10. Practice corporate social responsibility.

Consumers want to buy from businesses that are passionate about causes that help make the world a better place. Whether you donate to cancer research or support a nonprofit such as a homeless shelter, look for ways to contribute meaningfully to the causes you support, and share that with your customers.

You could publicly express your support to underserved communities, donate to various organizations, offer your time to fundraisers, and provide sustainable products to help the environment. There are many ways to be socially responsible as a business; find a few that work for you.

11. Research your competitors.

Although it might not elicit immediate growth, researching your competitors is one of the most important first steps in launching your business. Ask yourself who your competitors are, what they’re doing (that you’re not doing) that works for them, and how you can differentiate your business from theirs. The answers to these questions will help you form a more productive business strategy that defines the areas of your business that require more attention.

How to measure business growth

There are a few factors to examine to gauge your business’s growth. Depending on your goals, you may prefer one factor over another, but analyzing them in context with one another can give you the clearest picture of how well your business is scaling.

Revenue: Revenue is a go-to metric in establishing business growth; after all, it’s the amount of money your company is bringing in. Revenue growth over time can be good, as it generally means you’re making more sales or higher-value sales. However, it’s important to balance revenue with expenses, because making more often means spending more.

Profit:
A more important indicator than revenue is profit, which is what your company has netted over the course of a given period. When it comes to profit, a positive growth rate is great, but it doesn’t always tell the whole story. If your profit margin is healthy, even a flat profitability year over year might not be bad. But for new businesses, quick profitability growth should be a key focus.

Market share:
Market share describes how dominant your business is in its space compared with competitors. For new companies breaking into an industry, growing market share rapidly is a major concern. Without gaining a significant foothold against your competitors, it will be hard to drive sales to grow revenue.
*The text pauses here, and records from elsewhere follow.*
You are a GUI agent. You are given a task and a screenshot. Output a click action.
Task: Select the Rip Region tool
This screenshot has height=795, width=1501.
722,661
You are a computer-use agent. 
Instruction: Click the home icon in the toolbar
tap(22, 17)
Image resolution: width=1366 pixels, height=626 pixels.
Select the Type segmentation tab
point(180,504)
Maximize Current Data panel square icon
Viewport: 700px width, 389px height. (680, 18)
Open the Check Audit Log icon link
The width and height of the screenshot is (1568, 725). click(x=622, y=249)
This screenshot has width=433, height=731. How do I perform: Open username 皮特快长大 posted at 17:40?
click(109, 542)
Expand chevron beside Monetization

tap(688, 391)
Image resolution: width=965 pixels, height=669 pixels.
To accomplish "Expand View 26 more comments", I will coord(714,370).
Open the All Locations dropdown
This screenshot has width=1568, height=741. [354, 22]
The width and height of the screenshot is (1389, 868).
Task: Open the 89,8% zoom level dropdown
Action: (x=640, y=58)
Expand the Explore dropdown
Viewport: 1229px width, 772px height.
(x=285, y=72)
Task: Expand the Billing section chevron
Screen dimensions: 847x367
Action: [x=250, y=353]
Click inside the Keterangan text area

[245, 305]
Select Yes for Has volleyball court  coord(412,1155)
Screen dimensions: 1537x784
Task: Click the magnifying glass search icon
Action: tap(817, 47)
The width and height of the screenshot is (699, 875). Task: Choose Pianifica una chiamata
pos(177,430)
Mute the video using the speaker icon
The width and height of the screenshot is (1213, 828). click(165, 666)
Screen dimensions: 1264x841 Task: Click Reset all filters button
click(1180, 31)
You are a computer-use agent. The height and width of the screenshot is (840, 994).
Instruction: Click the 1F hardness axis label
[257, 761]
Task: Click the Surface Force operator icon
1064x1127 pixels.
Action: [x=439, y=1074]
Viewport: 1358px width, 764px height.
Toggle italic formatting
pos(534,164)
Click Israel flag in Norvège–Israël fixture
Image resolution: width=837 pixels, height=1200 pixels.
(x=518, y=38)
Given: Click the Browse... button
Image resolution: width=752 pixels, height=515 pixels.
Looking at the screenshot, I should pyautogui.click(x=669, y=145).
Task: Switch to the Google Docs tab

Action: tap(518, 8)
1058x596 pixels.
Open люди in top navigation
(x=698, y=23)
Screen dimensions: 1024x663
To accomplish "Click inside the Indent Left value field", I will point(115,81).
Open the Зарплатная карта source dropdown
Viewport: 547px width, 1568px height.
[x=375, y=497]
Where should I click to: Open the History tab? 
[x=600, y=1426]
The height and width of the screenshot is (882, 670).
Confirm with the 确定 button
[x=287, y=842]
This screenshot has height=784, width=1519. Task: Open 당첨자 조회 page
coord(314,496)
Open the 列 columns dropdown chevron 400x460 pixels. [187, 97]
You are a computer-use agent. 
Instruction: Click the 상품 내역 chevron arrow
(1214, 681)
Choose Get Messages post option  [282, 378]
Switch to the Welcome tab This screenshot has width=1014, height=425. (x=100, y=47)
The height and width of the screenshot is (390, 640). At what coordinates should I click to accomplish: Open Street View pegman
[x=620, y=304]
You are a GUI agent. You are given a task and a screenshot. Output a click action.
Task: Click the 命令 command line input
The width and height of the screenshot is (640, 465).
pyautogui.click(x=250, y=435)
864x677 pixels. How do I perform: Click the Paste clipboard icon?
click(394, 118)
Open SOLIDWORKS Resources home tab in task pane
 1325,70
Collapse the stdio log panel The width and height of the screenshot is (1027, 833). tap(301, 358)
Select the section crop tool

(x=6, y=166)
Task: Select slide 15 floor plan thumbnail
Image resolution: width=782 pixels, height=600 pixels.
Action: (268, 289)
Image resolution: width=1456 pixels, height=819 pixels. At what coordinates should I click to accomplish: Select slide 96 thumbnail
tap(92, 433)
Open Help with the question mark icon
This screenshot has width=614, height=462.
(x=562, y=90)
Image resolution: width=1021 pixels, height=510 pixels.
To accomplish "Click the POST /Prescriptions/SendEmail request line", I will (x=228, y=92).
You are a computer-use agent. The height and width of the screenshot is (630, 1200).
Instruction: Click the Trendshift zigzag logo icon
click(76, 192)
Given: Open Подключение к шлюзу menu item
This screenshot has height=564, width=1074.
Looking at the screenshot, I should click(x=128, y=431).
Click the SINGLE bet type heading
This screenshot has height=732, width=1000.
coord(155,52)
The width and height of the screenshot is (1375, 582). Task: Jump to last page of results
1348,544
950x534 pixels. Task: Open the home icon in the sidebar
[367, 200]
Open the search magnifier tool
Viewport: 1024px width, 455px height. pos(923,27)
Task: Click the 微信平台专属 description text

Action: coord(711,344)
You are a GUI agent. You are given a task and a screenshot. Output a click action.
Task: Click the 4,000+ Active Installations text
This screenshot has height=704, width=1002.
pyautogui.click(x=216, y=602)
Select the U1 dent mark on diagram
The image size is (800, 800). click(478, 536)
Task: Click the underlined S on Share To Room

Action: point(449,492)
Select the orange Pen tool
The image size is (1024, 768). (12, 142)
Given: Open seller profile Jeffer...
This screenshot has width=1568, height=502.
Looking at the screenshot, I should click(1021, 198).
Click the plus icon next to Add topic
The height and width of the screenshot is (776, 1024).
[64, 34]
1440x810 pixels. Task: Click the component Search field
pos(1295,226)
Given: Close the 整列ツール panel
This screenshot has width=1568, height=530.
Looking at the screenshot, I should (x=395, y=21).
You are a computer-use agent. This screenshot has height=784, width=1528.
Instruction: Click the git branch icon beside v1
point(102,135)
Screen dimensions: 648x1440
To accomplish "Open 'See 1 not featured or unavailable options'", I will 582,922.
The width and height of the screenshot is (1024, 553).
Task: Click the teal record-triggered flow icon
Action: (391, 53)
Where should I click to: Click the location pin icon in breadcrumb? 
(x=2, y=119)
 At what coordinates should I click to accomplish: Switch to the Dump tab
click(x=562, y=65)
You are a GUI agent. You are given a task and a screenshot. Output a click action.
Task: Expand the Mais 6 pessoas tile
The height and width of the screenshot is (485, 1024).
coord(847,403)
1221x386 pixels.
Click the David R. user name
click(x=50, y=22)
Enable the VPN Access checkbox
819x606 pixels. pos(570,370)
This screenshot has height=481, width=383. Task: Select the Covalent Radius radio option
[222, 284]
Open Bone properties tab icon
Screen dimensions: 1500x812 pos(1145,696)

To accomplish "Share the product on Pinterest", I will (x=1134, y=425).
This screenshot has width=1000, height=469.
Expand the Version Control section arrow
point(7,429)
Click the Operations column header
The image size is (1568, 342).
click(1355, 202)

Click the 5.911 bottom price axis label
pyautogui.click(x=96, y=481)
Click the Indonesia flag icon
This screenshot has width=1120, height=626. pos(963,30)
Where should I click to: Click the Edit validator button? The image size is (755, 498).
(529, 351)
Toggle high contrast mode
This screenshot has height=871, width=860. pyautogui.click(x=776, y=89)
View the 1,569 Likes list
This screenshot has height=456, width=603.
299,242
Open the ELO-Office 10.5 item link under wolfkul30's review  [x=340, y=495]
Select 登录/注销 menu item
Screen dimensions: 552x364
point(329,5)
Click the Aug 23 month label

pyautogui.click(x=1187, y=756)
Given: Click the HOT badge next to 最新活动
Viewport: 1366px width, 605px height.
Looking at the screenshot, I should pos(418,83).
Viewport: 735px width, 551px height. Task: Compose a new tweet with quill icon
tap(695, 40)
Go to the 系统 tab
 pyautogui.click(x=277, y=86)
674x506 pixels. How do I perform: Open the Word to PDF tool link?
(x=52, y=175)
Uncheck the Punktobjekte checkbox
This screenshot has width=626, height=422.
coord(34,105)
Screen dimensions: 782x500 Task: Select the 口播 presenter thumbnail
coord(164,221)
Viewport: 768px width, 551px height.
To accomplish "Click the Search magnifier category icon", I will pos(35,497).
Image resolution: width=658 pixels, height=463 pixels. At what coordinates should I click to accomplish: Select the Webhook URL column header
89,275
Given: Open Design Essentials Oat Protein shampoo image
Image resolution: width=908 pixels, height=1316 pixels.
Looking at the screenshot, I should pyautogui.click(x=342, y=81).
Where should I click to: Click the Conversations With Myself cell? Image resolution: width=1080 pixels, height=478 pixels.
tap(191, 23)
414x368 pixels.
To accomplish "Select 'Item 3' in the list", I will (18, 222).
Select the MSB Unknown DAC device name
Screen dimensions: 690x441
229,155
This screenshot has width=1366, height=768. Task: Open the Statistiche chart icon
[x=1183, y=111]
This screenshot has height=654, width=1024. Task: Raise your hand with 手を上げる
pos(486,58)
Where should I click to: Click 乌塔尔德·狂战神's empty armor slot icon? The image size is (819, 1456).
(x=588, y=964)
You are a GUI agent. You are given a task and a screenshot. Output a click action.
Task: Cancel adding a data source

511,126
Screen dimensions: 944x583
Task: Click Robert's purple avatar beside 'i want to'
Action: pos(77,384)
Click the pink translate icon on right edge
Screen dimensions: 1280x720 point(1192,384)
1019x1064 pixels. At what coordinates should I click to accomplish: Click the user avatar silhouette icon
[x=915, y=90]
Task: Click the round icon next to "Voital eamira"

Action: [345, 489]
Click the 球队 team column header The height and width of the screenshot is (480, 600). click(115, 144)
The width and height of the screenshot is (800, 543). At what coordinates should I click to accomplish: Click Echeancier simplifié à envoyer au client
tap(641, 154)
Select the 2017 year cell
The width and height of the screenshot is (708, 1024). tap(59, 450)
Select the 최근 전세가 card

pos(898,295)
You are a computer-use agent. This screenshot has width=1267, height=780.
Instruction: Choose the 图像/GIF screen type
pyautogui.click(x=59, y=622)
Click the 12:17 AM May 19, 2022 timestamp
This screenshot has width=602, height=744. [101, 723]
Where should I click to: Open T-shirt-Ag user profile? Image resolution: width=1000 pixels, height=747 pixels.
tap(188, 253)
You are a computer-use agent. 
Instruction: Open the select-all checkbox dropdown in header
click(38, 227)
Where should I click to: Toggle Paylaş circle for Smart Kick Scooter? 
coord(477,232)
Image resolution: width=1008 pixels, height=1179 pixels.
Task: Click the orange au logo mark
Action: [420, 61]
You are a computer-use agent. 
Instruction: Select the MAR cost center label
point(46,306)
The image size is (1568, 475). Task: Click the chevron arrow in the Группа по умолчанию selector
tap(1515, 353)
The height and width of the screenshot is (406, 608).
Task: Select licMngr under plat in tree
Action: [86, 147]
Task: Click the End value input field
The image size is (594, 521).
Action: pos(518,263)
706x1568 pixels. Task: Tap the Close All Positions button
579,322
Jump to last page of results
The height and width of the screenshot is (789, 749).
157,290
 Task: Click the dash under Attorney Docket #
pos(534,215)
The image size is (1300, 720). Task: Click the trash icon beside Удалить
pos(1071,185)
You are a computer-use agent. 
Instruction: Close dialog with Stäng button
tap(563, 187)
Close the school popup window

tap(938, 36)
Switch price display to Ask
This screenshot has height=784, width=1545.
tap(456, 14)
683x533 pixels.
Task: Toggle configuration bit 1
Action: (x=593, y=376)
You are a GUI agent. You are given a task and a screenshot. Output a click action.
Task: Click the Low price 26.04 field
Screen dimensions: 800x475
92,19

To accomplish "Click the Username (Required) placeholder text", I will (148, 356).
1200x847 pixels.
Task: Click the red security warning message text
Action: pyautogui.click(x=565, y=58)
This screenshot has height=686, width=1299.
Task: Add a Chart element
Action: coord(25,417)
Customer acquisition: One of the best ways to grow market share is by focusing on lead generation and sales volume. By getting your brand in front of potential customers and then converting them to make a sale, you can grow your company’s market share and revenue at the same time.

Customer retention: Acquiring new customers helps you gain market share only if you retain those customers, so focusing on customer retention and improving this metric over time is also key to monitoring the growth of your business.

Team size: Growing your team is a significant expense, but the size of your team also represents how much you can do. Balancing a team that can meet operational needs with the payroll budget is a key challenge for every entrepreneur, so monitoring the growth of your team over time is particularly important.

Successful small businesses are run by passionate entrepreneurs who also possess strong business acumen. To maximize your chances of success, keep accurate records of all transactions, cut costs wherever possible (without sacrificing product quality) and focus on providing an outstanding customer experience. Successful businesses offer products and services that ease a pain point, solve a problem or serve a passion. 

One of the most helpful things a business owner can do is write a business plan. This document lets you define the scope of your business needs, startup costs and the target market.

In this way, would-be entrepreneurs can evaluate the viability of their business idea without sinking time and money into starting a business that will not succeed.